As Tennessee Watchdog reported in September, Turner suspected that Haslam, in an attempt to keep the UAW out of Tennessee, had offered state-financed incentives to Volkswagen.
INFLUENCE: A Democratic legislator in Tennessee is making some interesting claims against Gov. Bill Haslam.
Turner publicly announced he was making his open records request in September, but other news agencies have apparently not reported the results of that request.
“We got a response back saying if there was anything that it would be covered under economic development. Therefore it wouldn’t be public information,” said Turner’s spokesman Sean Braisted.
“Basically, nothing that we wanted was attainable. They didn’t give us anything.”
Haslam’s response, which Braisted sent to Tennessee Watchdog, said the information Turner requested was protected from public disclosure under Tennessee law. Specifically, Haslam’s office said the information is private until all parties involved sign formal contracts or other agreements — even though taxpayer money is at stake.
Additionally, Haslam’s office said that some of the details Turner requested involved confidential tax information.
Tennessee Watchdog sent the letter to Haslam spokesman Dave Smith for a response.
“The letter is pretty clear on which portions of the Tennessee Code are cited,” Smith said, without volunteering any other details.
Volkswagen of Chattanooga spokesman Scott Wilson said he would offer no comment on the matter.
Braisted said there is nothing more his office can do.
“We didn’t take it any further from that because there is nothing we could do legally to force them to give us that information,” Braisted said.
“All we know is that Volkswagen has continued to stand on the side of letting the union work it out.
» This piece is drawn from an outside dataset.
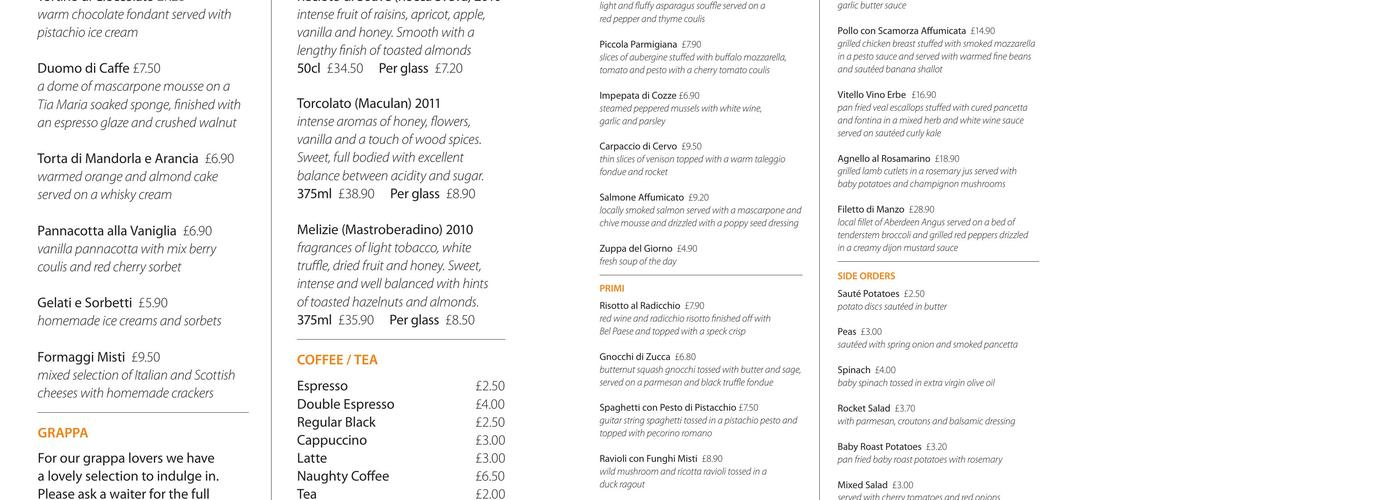
Task: Select the Filetto di Manzo main course
Action: [871, 210]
Nothing at this point indicates that Haslam has gotten any sort of special deals to try to block the UAW.”
Tennessee officials previously enticed Volkswagen to the state more than three years ago with more than $577 million in state, local and federal financial incentives.
As Tennessee Watchdog previously reported, talks between the UAW and Volkswagen revolve around whether the UAW should form what has thus far been known as a European-style works council.
According to Patrick Semmens, spokesman for the National Right to Work Foundation, no U.S. automobile factory has a works council, which is composed of employees representing a workforce in discussions with their employers.
Tennessee is a right-to-work state, meaning workers can’t be fired for not joining the UAW and paying union dues.